Actions to take:
A: From the passage on variability in RNP procedure functions, list every function it names as having variability with both high frequency and high amplitude.
B: Extend the passage on variability in RNP procedure functions, starting after its final sentence.

Provided text:
- - -
Through the analysis of internal and external variability, it was possible to verify how variability can occur in each function, showing the main sources of variability, the probability of occurring and its dimension. One can observe that the human characteristic functions (individual functions) are the ones that have a high probability of generating variability with a high associated amplitude. The organisational functions, however, present a low frequency for variability, but with a high impact if they occur, especially considering that they are the functions considered to be the preparation for the procedure. The only technological function considered with high frequency and amplitudes is the <To Acquire GPS signal>, due to specific factors related to the effects of the ionosphere in South America (effects that occur in the Earth's atmosphere due to the ionosphere layer and that degrade the electromagnetic signal that it refracts due to variations in the amount of free electrons and, consequently, in the formation of the magnetic field at the points where the signals propagate (Kelley, Reference Kelley1989)).
It is possible to observe that the five functions that have variability with high frequency and amplitude are <To Keep aircraft on programmed route>, <To Acquire GPS signal>, <To Check aircraft position at airport terminal area>, <To Check aircraft position performing RNP procedure> and <To Land the aircraft>. Most of the functions are in the execution phase of the RNP procedure.
- - -
Information supplied:
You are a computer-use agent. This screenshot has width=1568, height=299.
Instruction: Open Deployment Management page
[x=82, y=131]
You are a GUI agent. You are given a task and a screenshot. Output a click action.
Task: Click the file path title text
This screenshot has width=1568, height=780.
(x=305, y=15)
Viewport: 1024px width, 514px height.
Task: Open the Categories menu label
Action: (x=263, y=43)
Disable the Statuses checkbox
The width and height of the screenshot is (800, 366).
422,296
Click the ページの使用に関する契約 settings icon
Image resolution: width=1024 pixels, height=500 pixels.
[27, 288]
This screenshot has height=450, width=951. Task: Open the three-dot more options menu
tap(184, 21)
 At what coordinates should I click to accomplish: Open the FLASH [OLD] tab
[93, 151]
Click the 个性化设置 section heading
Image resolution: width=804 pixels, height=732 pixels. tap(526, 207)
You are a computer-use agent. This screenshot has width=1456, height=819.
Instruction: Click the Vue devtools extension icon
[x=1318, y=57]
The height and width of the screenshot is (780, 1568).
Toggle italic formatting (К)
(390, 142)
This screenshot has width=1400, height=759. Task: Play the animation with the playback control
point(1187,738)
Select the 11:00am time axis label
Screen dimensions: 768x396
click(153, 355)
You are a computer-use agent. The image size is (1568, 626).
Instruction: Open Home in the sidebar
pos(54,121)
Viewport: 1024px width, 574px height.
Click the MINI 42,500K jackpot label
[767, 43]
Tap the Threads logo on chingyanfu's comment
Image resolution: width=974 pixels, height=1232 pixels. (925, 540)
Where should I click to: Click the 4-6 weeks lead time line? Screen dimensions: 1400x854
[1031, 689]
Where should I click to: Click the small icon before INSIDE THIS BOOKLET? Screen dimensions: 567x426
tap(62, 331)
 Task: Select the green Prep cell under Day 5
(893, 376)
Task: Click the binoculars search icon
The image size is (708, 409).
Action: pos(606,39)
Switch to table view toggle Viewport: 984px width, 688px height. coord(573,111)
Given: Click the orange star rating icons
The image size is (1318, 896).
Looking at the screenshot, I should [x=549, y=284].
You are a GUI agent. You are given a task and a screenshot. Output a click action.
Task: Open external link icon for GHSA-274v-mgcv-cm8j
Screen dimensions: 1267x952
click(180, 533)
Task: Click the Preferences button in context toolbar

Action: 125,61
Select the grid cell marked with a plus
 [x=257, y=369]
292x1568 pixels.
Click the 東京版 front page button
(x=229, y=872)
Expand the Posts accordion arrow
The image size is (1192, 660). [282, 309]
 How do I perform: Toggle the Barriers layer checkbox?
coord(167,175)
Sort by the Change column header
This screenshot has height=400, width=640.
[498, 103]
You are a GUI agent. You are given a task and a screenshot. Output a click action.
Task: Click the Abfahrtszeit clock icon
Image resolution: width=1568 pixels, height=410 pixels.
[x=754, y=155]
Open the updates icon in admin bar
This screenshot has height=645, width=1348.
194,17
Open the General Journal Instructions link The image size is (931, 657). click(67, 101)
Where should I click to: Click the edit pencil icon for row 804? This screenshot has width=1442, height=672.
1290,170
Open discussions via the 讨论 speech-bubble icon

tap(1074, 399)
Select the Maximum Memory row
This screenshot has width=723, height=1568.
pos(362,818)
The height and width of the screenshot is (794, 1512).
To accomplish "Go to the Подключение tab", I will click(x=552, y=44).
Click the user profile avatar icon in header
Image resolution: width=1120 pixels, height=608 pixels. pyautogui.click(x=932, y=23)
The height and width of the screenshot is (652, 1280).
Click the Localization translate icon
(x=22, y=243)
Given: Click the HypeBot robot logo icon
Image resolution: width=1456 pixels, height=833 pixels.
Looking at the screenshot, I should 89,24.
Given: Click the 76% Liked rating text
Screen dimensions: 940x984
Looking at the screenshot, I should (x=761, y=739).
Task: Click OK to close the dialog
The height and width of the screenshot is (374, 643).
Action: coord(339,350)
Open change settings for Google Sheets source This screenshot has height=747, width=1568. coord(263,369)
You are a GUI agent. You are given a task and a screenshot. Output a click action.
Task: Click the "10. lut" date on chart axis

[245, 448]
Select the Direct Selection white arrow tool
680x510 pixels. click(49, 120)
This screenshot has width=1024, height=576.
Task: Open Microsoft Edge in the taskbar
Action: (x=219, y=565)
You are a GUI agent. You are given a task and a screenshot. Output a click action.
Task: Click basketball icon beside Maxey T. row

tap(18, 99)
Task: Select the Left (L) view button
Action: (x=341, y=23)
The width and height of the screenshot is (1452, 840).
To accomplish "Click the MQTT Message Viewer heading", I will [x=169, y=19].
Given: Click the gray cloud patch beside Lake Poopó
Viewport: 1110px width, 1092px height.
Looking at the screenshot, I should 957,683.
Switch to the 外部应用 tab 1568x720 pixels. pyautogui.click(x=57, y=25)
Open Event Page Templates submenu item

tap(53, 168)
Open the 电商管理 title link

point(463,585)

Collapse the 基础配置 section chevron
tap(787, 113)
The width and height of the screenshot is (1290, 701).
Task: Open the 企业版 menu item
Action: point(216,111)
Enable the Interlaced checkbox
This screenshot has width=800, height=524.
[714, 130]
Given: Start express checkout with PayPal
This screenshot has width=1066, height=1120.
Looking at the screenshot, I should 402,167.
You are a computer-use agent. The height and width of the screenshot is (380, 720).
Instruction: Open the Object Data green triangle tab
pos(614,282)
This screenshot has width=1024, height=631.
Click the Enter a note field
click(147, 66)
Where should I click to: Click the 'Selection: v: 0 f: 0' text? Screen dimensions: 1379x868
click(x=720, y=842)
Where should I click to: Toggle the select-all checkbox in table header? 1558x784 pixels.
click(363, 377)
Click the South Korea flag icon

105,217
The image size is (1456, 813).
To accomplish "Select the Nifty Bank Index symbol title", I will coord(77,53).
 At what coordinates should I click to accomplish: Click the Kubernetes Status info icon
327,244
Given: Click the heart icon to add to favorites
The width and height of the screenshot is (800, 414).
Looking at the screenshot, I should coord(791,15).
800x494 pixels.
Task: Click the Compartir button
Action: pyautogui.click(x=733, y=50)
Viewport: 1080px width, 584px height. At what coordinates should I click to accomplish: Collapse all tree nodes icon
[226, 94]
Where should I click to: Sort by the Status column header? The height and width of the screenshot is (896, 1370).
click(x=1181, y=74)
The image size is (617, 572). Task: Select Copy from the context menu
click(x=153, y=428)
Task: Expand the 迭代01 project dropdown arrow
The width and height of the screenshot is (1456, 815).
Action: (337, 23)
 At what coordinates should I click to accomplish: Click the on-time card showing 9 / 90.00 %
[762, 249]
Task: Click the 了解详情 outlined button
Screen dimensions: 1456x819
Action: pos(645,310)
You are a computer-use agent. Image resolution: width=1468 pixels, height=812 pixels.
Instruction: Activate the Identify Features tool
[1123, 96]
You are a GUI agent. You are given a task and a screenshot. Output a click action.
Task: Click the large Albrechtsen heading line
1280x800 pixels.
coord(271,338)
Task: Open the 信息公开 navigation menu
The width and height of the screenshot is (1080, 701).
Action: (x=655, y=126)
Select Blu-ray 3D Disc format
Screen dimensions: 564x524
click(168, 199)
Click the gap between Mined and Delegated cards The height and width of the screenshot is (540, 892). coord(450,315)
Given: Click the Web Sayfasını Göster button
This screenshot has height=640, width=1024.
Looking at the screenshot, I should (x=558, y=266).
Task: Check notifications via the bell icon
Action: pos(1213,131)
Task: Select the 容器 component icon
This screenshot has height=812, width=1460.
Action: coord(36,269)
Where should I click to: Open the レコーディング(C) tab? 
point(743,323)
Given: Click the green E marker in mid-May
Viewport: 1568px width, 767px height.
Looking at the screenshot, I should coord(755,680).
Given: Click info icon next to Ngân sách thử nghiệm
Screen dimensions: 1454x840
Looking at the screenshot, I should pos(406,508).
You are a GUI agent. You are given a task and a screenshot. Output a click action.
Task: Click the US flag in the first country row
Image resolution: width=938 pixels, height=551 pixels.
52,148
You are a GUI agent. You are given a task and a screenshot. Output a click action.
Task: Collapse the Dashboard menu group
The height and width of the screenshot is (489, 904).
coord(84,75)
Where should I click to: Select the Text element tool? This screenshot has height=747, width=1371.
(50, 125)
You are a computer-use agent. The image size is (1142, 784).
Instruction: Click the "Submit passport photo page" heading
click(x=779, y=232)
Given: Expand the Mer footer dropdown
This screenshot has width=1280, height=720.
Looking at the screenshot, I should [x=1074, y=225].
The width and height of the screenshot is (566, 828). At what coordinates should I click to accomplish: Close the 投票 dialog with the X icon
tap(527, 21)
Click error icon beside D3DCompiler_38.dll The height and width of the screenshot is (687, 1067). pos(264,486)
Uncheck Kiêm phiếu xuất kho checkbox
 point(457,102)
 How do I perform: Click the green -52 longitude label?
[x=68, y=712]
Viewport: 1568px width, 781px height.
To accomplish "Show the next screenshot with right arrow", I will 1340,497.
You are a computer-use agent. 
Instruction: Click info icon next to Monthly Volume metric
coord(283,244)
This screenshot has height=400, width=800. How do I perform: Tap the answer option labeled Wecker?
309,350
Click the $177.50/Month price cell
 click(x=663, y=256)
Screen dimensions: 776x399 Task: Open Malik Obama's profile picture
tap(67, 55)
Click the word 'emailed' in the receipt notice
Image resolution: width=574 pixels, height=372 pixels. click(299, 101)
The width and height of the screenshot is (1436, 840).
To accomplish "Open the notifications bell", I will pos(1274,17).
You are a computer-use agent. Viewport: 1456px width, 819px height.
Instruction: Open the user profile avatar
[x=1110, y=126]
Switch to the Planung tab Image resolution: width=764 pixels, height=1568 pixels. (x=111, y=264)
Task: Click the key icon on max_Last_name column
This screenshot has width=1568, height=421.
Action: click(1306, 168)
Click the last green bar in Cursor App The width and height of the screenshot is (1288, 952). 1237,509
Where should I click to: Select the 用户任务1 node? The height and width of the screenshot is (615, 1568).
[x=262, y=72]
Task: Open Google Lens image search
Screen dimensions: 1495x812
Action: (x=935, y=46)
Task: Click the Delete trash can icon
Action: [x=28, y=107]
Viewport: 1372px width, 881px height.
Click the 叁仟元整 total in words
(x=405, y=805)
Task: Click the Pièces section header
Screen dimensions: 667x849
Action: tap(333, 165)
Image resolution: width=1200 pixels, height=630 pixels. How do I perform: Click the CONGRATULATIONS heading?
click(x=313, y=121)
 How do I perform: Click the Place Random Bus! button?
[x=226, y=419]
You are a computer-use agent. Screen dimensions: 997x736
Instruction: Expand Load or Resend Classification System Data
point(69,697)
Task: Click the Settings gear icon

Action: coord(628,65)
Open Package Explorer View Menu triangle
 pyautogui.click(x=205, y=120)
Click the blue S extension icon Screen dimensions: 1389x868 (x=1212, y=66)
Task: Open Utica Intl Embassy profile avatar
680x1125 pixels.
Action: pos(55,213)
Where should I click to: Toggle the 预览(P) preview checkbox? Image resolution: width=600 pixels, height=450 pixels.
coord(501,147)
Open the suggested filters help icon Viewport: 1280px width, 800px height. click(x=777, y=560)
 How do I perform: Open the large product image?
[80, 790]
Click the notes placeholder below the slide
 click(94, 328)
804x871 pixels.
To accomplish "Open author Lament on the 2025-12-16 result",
- - -
Written answers:
A:
To Keep aircraft on programmed route
To Acquire GPS signal
To Check aircraft position at airport terminal area
To Check aircraft position performing RNP procedure
To Land the aircraft

B:
4.1.1.2 Performance variability
Performance variability analysis aims to identify how the variability of function output can be observed or detected in the sense of how it can affect latter functions, in addition to the characteristics of this variability. In the following analysis, the simple solution proposed by Hollnagel (Reference Hollnagel2012) was used, in which the possible performance consequences caused by variability in terms of time and accuracy are described.
With respect to time, the output of a function can happen too early, on time, too late or not at all. The category ‘not at all’ can be interpreted as an extreme version of ‘too late’, where the output is not produced or produced so late that, for all intents and purposes, it is useless for the later function (Hollnagel, Reference Hollnagel2012). In terms of accuracy, the output of a function can be accurate, acceptable or inaccurate. An acceptable output can be used by the latter function, but it requires some kind of adjustment or variability of the latter function (Hollnagel, Reference Hollnagel2012). The effects of inaccurate outputs are similar to those of acceptable output, but with greater magnitude.
Table 4 presents the possibility of performance variability occurring for the output of each function of the model with respect to time or precision. Possible reasons for this variability were discussed in the previous section (internal and external variability). The probabilities will be characterised as typical, likely, possible and unlikely (highest to smallest possibility of occurring).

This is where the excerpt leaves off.